* _Set problem_
Retype the listing below character for character, starting at its first line and ending at the line that contains "click(x=185, y=487)".

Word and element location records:
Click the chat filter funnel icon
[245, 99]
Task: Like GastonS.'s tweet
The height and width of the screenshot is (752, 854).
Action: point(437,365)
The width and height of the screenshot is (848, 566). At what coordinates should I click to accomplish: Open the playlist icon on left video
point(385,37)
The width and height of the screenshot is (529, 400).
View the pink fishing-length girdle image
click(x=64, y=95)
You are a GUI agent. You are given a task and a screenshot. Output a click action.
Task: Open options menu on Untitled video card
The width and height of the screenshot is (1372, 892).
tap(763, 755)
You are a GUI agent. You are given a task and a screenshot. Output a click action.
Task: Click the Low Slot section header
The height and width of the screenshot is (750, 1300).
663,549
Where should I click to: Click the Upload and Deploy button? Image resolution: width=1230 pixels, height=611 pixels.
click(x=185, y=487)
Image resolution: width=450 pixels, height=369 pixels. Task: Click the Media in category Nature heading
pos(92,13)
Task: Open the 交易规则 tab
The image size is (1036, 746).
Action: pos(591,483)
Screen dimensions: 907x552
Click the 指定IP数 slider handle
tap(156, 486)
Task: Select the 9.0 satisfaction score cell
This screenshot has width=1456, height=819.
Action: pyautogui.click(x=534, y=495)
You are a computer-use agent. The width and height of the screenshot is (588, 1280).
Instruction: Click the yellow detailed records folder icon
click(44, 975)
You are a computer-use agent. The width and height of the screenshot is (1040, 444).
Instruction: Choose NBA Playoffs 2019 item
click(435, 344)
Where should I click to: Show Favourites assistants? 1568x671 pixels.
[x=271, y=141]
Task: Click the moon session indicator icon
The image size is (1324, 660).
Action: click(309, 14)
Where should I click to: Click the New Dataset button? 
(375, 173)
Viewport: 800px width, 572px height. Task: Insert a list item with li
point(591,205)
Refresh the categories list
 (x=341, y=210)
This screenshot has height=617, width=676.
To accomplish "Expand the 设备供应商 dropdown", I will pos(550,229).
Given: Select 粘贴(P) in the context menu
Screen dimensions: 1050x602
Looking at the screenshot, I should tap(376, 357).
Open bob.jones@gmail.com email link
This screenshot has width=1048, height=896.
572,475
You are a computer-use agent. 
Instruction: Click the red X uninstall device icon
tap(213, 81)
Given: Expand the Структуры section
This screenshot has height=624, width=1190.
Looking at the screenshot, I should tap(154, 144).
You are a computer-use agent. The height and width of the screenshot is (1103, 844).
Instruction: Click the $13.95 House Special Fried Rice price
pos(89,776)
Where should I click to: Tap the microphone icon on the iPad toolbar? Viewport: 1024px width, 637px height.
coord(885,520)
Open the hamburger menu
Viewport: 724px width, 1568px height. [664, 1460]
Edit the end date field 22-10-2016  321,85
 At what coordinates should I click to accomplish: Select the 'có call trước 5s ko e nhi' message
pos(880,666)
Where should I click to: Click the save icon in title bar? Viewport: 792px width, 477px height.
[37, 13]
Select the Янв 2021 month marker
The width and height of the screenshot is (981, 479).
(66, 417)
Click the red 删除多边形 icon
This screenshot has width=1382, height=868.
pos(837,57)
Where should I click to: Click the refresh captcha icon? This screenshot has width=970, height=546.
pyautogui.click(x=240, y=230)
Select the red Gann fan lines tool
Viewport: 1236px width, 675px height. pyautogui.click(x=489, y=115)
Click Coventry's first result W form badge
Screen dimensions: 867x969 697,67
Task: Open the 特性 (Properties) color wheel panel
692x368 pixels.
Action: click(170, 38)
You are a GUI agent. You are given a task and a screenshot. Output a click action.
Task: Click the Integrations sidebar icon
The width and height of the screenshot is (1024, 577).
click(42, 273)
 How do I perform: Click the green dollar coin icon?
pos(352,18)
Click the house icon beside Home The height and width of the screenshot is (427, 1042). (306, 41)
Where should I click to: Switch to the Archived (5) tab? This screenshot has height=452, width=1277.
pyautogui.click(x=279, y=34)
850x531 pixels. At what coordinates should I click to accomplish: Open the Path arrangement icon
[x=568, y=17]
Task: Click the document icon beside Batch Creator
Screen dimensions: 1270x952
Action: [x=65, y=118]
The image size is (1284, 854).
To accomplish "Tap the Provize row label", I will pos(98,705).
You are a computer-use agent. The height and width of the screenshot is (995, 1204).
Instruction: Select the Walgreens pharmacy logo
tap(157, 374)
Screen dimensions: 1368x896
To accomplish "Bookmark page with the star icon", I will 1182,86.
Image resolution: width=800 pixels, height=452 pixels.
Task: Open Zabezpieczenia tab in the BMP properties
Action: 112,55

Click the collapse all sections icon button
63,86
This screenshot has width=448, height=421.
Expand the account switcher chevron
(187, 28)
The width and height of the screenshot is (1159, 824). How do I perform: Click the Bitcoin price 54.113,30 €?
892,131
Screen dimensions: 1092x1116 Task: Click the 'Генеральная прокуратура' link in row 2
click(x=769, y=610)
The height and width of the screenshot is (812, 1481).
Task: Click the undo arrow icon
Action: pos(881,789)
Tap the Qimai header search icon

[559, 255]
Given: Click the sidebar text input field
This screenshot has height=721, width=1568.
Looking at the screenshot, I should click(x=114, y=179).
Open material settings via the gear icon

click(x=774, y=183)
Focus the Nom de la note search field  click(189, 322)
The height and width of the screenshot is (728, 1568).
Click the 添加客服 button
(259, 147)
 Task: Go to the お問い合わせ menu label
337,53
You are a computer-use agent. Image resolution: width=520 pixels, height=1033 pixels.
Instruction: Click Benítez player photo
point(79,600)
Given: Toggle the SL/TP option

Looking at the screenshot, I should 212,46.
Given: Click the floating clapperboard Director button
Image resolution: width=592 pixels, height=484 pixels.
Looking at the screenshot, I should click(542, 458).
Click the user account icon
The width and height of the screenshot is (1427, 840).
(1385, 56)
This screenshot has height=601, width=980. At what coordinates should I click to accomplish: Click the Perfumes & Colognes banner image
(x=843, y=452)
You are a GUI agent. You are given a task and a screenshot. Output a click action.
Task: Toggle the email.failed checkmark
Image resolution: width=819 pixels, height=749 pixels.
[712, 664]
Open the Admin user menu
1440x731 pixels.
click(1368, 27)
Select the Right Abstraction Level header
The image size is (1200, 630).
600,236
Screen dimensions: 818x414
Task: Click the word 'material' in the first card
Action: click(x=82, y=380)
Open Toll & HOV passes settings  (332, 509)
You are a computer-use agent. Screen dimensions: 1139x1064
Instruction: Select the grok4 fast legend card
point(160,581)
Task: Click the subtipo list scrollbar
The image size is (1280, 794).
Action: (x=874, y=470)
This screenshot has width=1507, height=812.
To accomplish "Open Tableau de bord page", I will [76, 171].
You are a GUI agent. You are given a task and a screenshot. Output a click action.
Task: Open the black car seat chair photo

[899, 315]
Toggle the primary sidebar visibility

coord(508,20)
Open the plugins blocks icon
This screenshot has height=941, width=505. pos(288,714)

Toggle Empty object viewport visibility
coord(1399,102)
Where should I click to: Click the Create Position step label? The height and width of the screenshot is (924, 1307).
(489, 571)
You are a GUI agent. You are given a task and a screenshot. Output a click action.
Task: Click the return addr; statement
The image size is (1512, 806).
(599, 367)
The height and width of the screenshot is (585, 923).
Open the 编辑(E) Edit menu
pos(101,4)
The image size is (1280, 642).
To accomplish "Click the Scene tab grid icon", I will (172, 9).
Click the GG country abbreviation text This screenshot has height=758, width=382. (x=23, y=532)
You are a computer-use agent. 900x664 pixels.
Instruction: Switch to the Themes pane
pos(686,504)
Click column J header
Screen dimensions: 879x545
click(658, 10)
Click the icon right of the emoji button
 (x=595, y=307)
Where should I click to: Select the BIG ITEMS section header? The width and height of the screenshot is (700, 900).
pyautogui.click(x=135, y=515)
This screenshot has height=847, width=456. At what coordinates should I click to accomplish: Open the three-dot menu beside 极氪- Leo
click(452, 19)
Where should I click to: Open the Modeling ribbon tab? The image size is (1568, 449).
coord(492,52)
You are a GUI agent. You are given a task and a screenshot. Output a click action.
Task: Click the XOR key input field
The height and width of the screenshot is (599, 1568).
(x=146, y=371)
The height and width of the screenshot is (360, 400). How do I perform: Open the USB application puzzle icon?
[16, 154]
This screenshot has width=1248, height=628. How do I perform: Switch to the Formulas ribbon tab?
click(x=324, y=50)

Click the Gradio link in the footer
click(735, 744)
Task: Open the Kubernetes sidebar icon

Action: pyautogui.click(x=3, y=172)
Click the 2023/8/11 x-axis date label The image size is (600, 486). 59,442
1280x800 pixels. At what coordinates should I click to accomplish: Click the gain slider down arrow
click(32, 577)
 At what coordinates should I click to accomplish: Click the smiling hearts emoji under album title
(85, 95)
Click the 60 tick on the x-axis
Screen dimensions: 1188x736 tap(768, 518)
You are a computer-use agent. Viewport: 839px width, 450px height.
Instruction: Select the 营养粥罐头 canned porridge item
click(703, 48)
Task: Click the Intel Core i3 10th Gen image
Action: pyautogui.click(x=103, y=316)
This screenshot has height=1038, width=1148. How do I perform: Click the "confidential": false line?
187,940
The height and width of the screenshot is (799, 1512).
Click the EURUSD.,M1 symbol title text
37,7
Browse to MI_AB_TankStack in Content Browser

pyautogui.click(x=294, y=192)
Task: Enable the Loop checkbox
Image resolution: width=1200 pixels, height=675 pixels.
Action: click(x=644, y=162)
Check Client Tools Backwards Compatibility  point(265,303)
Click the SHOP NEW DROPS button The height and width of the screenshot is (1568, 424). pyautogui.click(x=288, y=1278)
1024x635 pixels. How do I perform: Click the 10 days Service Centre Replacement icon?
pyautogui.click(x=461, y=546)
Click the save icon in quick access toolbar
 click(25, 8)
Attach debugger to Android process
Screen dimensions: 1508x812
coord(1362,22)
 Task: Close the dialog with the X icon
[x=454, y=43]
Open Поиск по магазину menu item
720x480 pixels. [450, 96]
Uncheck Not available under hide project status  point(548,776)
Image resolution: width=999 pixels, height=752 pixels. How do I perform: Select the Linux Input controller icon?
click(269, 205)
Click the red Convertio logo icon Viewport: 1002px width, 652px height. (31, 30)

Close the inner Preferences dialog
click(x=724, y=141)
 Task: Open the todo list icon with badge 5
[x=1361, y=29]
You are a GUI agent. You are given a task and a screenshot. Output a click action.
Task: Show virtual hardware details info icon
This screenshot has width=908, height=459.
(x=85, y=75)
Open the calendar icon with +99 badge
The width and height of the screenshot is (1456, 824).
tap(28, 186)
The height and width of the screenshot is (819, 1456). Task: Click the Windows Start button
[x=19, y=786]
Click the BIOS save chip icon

* _Exercise result_
Click the chat filter funnel icon
[245, 99]
Task: Like GastonS.'s tweet
The height and width of the screenshot is (752, 854).
Action: point(437,365)
The width and height of the screenshot is (848, 566). At what coordinates should I click to accomplish: Open the playlist icon on left video
point(385,37)
The width and height of the screenshot is (529, 400).
View the pink fishing-length girdle image
click(x=64, y=95)
You are a GUI agent. You are given a task and a screenshot. Output a click action.
Task: Open options menu on Untitled video card
The width and height of the screenshot is (1372, 892).
tap(763, 755)
You are a GUI agent. You are given a task and a screenshot. Output a click action.
Task: Click the Low Slot section header
The height and width of the screenshot is (750, 1300).
663,549
Where should I click to: Click the Upload and Deploy button? Image resolution: width=1230 pixels, height=611 pixels.
click(x=185, y=487)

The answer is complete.